OJK bakal meningkatkan pengawasan di sektor lembaga perbankan mulai dari soal tata kelola, sistem manajemen risiko
IDXChannel - Otoritas Jasa Keuangan (OJK) bakal meningkatkan pengawasan di sektor lembaga perbankan mulai dari soal tata kelola, sistem manajemen risiko, serta pengendalian internal guna menjaga kepercayaan masyarakat.
Upaya ini diambil di tengah tak sedikitnya kasus penyimpangan di perbankan seperti kasus terbaru soal penggelapan dana nasabah di BNI belakangan ini.
Kepala Eksekutif Pengawas Perbankan OJK, Dian Ediana Rae menekankan bahwa apa yang terjadi di BNI tersebut merupakan masalah serius yang memerlukan penanganan komprehensif.
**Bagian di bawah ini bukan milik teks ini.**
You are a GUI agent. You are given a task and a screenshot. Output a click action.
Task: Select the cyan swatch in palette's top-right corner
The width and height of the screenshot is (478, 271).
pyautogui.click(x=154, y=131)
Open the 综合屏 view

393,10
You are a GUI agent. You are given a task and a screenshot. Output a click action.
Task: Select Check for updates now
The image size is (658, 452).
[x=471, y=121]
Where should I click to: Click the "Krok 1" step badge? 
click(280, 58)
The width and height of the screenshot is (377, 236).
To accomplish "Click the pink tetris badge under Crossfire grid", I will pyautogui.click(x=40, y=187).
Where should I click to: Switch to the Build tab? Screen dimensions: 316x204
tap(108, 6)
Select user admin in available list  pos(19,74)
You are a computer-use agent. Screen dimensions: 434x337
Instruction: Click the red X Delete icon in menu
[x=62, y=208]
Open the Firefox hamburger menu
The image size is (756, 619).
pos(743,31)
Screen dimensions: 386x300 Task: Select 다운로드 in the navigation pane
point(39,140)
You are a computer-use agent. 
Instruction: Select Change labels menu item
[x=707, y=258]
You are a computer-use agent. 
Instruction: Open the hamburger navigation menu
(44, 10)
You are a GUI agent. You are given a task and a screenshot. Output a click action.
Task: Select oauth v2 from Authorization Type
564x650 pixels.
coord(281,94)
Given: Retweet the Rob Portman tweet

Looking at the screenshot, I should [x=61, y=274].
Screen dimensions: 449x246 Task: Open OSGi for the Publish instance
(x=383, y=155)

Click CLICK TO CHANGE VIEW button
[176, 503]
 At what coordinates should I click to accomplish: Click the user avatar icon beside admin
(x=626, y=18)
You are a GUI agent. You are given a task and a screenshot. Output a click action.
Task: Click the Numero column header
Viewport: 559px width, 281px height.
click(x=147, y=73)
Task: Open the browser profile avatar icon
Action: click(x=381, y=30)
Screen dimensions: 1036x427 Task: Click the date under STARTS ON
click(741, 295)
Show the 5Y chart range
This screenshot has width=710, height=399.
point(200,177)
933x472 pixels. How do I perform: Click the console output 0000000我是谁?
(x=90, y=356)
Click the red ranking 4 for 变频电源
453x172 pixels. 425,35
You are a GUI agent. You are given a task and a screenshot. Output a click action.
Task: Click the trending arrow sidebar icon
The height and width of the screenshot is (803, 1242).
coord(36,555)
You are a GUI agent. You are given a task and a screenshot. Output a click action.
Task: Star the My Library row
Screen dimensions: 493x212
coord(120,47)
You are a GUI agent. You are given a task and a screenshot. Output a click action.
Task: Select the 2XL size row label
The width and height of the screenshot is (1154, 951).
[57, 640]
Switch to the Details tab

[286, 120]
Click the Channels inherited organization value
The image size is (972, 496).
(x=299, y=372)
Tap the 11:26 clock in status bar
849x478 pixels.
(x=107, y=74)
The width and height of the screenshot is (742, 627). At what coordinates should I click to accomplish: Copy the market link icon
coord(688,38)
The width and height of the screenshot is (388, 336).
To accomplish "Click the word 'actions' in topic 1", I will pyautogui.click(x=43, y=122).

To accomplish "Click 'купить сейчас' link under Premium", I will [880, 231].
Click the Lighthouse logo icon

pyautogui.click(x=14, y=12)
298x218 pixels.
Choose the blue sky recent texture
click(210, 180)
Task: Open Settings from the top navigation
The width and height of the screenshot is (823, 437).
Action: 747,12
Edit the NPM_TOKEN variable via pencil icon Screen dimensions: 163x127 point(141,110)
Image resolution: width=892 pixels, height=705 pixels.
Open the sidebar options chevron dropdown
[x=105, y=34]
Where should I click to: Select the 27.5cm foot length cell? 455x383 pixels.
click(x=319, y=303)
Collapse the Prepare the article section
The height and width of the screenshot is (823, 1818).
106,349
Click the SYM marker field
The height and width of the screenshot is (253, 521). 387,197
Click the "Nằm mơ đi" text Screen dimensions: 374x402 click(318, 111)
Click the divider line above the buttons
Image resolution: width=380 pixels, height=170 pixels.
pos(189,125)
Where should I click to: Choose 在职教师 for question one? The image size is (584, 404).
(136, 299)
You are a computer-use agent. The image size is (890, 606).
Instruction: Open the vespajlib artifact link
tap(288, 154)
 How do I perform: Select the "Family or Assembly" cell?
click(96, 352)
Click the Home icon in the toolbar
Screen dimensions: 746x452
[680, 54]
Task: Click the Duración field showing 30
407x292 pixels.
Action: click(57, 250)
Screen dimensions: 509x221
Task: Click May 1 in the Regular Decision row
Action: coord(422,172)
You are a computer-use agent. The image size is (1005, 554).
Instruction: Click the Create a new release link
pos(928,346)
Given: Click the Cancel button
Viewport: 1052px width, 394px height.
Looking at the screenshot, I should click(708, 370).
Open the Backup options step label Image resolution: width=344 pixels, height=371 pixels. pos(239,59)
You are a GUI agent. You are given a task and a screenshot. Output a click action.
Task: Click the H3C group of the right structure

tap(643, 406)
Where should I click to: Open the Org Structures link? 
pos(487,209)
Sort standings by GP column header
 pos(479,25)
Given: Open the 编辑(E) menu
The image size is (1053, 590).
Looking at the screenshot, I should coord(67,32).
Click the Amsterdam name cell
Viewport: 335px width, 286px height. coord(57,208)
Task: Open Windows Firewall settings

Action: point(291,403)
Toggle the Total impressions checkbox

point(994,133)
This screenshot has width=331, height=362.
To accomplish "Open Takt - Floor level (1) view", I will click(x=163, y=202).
"Kami memandangnya sebagai kejadian serius yang berdampak signifikan,” kata Dian dalam keterangan tertulis, dikutip Senin (27/4/2026).
Adapun, OJK telah mengonfirmasi penerimaan laporan atas kasus tersebut dan telah menginstruksikan pihak perbankan terkait untuk tidak sekadar menempuh jalur hukum, tetapi juga wajib memenuhi tanggung jawab kepada nasabah serta melakukan perbaikan mendalam pada sistem pengendalian internal mereka.
Pihak regulator kembali menegaskan bahwa penguatan tata kelola, manajemen risiko, kepatuhan, serta audit internal harus menjadi fokus utama bagi setiap pelaku industri perbankan.
Di samping itu, implementasi prinsip three lines of defense dipandang sangat krusial guna memitigasi kejadian serupa, yang juga harus diiringi dengan peningkatan kompetensi SDM serta penanaman budaya manajemen risiko di seluruh jenjang organisasi.
OJK turut menggarisbawahi perlunya respons yang cepat dan transparan dalam menangani setiap permasalahan yang menyangkut kepentingan nasabah. Tindakan ini dianggap sebagai elemen fundamental untuk menjaga kredibilitas industri perbankan di tengah semakin kritisnya publik terhadap isu perlindungan konsumen.
Lebih jauh lagi, OJK berkomitmen untuk terus mengawasi perkembangan kasus ini serta melakukan koordinasi erat dengan aparat penegak hukum untuk menjamin proses berjalan sesuai aturan yang berlaku. Pihak regulator juga menegaskan dedikasinya untuk memperketat fungsi pengawasan sebagai upaya pencegahan agar insiden serupa tidak terulang di masa depan.
Sebelumnya, PT Bank Negara Indonesia Tbk (Persero) atau BNI resmi mengembalikan seluruh dana umat Gereja Katolik Paroki St. Fransiskus Asisi Aek Nabara sebesar Rp28 miliar. Hal ini dilakukan seusai dana tersebut digelapkan oleh mantan Kepala Kantor Kas BNI Aek Nabara Andi Hakim Febriansyah yang sudah ditangkap dan ditetapkan sebagai tersangka.
Direktur Human Capital and Compliance BNI Munadi Herlambang menjelaskan pengembalian dana umat Paroki Aek Nabara dilakukan secara bertahap.
Pada tahap pertama sebesar Rp7 miliar, sementara sisanya Rp21 miliar telah dilunasi dan dibayarkan kepada Credit Union (CU) Paroki Aek Nabara.
"Hari ini kami menyampaikan kabar baik kepada seluruh masyarakat, proses pengembalian dana kepada nasabah CU Paroki Aek Nabara telah selesai dilaksanakan," ujar Munadi dalam konferensi pers di Grha BNI, Rabu (22/4/2026).